Meinungsfreiheit ist in den Menschenrechtskonventionen als Menschenrecht anerkannt und in Deutschland auch als Grundrecht im Grundgesetz verankert. Im einzelnen gibt es aber weltweit und in jeder Gesellschaft unterschiedliche Ansichten über den Inhalt und die Grenzen der Meinungsfreiheit. In vielen Staaten wird insbesondere keine Kritik an der Regierung oder an den gesellschaftlichen Verhältnissen geduldet. Kritiker (Dissidenten) werden häufig strafrechtlich verfolgt (prisoners of conscience).

Kriminologisch relevant ist die Meinungsfreiheit wegen der Straftaten, die im Kontext der Äußerung oder Unterdrückung von Meinungen begangen werden. Solche Straftaten gibt es in allen Gesellschaften, weil es überall Konflikte um den Inhalt und die Grenzen der Meinungsfreiheit gibt - und weil diese Konflikte typischerweise auch von Konflikten um die Grenze zwischen dem strafrechtlich Verbotenen und dem strafrechtlich Erlaubten begleitet werden.

Umstritten sind typischerweise die Grenzen zwischen der Meinungsfreiheit auf der einen Seite und der persönlichen Ehre (Beleidigung), bzw. der öffentlichen Sicherheit und Ordnung (Androhung von Straftaten), bzw. der Achtung vor den Symbolen und der Sicherheit des Staates (Staatsschutzdelikte) auf der anderen Seite.

Konflikte um die Grenzen der Meinungsfreiheit sind oft Ausdruck von Konflikten um das Selbstverständnis eines Staates und um den Status gesellschaftlicher Gruppen. Solche Konflikte erregen oft große öffentliche Aufmerksamkeit, bzw. Skandale. Konflikte um die Grenzen der Meinungsfreiheit kennen die Rollen der autoritären Regierung, des Zensors, des anstößigen Tabuverletzers, des Psychopathen, des Geächteten und in seiner bürgerlichen Existenz Vernichteten, aber auch des Helden mit Zivilcourage und des für seine Meinung inhaftierten oder getöteten Märtyrers.

Geschichte

"Wenn nicht Meinung gegen Meinung offen gesagt wird, lässt isch die bessere nicht herausfinden" (Herodot, 485-425 v. Chr.)

BEREITGESTELLTE DATEN |
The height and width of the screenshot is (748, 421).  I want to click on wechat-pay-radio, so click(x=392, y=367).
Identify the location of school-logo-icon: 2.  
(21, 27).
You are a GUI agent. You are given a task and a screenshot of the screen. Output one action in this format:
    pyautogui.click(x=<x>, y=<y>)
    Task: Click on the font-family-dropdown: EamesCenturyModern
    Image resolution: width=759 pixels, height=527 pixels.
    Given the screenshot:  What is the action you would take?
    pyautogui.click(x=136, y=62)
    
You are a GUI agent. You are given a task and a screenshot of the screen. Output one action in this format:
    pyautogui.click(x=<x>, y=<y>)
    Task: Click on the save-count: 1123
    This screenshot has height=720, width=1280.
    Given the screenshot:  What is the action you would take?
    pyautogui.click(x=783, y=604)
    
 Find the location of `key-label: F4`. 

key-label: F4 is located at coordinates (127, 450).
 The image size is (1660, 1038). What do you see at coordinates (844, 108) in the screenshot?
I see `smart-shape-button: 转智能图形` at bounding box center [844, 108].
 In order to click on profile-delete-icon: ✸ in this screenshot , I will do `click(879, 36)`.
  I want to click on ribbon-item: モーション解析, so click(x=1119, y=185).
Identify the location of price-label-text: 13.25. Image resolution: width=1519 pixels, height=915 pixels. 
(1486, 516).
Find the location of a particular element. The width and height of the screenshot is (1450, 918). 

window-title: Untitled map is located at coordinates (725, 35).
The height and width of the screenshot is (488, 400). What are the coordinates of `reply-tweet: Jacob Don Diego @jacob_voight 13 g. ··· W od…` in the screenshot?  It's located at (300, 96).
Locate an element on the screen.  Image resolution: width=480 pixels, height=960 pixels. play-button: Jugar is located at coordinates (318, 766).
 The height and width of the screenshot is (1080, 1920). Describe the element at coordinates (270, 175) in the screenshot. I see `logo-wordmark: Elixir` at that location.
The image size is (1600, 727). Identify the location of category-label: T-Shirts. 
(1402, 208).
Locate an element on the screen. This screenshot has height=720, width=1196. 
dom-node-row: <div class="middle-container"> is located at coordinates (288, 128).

AUFGABENSTELLUNG |
1. Beantworte zum Text zur Meinungsfreiheit folgende Fragen:
(a) In welchem deutschen Gesetz ist die Meinungsfreiheit als Grundrecht verankert?
(b) Welche Straftat wird als Beispiel für die Grenze zur persönlichen Ehre genannt?
(c) Wie heißen die Delikte, die die Achtung vor den Symbolen und der Sicherheit des Staates betreffen?
2. Gib aus dem Text zur Meinungsfreiheit den Abschnitt wörtlich wieder, der mit den Worten „Umstritten sind typischerweise“ anfängt und mit „oder getöteten Märtyrers.“ schließt.
3. Schreibe bitte den Text zur Meinungsfreiheit im Anschluss an seine letzte Zeile weiter.

ERGEBNISSE JE AUFGABE |
1.
(a) Im Grundgesetz.
(b) Die Beleidigung.
(c) Staatsschutzdelikte.

2.
Umstritten sind typischerweise die Grenzen zwischen der Meinungsfreiheit auf der einen Seite und der persönlichen Ehre (Beleidigung), bzw. der öffentlichen Sicherheit und Ordnung (Androhung von Straftaten), bzw. der Achtung vor den Symbolen und der Sicherheit des Staates (Staatsschutzdelikte) auf der anderen Seite.

Konflikte um die Grenzen der Meinungsfreiheit sind oft Ausdruck von Konflikten um das Selbstverständnis eines Staates und um den Status gesellschaftlicher Gruppen. Solche Konflikte erregen oft große öffentliche Aufmerksamkeit, bzw. Skandale. Konflikte um die Grenzen der Meinungsfreiheit kennen die Rollen der autoritären Regierung, des Zensors, des anstößigen Tabuverletzers, des Psychopathen, des Geächteten und in seiner bürgerlichen Existenz Vernichteten, aber auch des Helden mit Zivilcourage und des für seine Meinung inhaftierten oder getöteten Märtyrers.

3.
Einschränkungen der Meinungsfreiheit

Amerika

In den USA verbietet der 1791 verabschiedete Zusatzartikel (Amendment) zur Verfassung dem Kongress, Gesetze zu verabschieden, die die Meinungsfreiheit, Religionsfreiheit, Pressefreiheit, Versammlungsfreiheit oder das Petitionsrecht einschränken. Außerdem verbietet der Artikel die Einführung einer Staatsreligion und die Bevorzugung oder Benachteiligung einzelner Religionen durch Bundesgesetz. In einer knappen Entscheidung hob der Supreme Court 1969 die Bestrafung einer Person auf, die aus Protest gegen den Vietnam-Krieg die US-Flagge verbrannte. Einer der Richter erklärte damals: „Wenn es ein Grundprinzip des ersten Verfassungszusatzes gibt, ist dies das Prinzip, das der Regierung verbietet, den Ausdruck einer Idee nur aufgrund der Tatsache, dass die Gesellschaft diese Idee für beleidigend und widerwärtig hält, zu untersagen.“

China

In China wird das Internet in großem Maßstab kontrolliert. Es gibt eine automatische Überwachungstechnik namens "Great Chinese Firewall". Unerwünschte Internetseiten (von Menschenrechtsorganisationen, Exiltibetern, ausländischen Medien oder der Falun-Gong-Gemeinde) werden immer wieder geblockt:

"Auch westliche Suchmaschinen müssen in ihrem chinesischen Angebot bestimmte Seiten unterdrücken, um den Marktzugang nicht zu verlieren. Angeblich sind mittlerweile etwa 30 000 Internet-Polizisten im Einsatz, die Blogs und Diskussionsforen überwachen, unliebsame Beiträge sperren, aber auch selbst parteifreundliche Kommentare schreiben. Zudem wird der gesamte E-Mail-Verkehr elektronisch gefiltert. Findet die Überwachungssoftware verdächtige Begriffe, wird ein Zensor eingeschaltet. Ihm bleibt ein gewisser Spielraum bei der Beurteilung. Manche Mails verschwinden spurlos; andere bleiben ganz und gar nicht folgenlos. Denn Internetunternehmen geben den Behörden auch sensible Informationen heraus. Mehrfach wurden auf diese Weise identizifizierte Dissidenten zu hohen Haftstrafen verurteilt" (FAZ 01.08.08: 4).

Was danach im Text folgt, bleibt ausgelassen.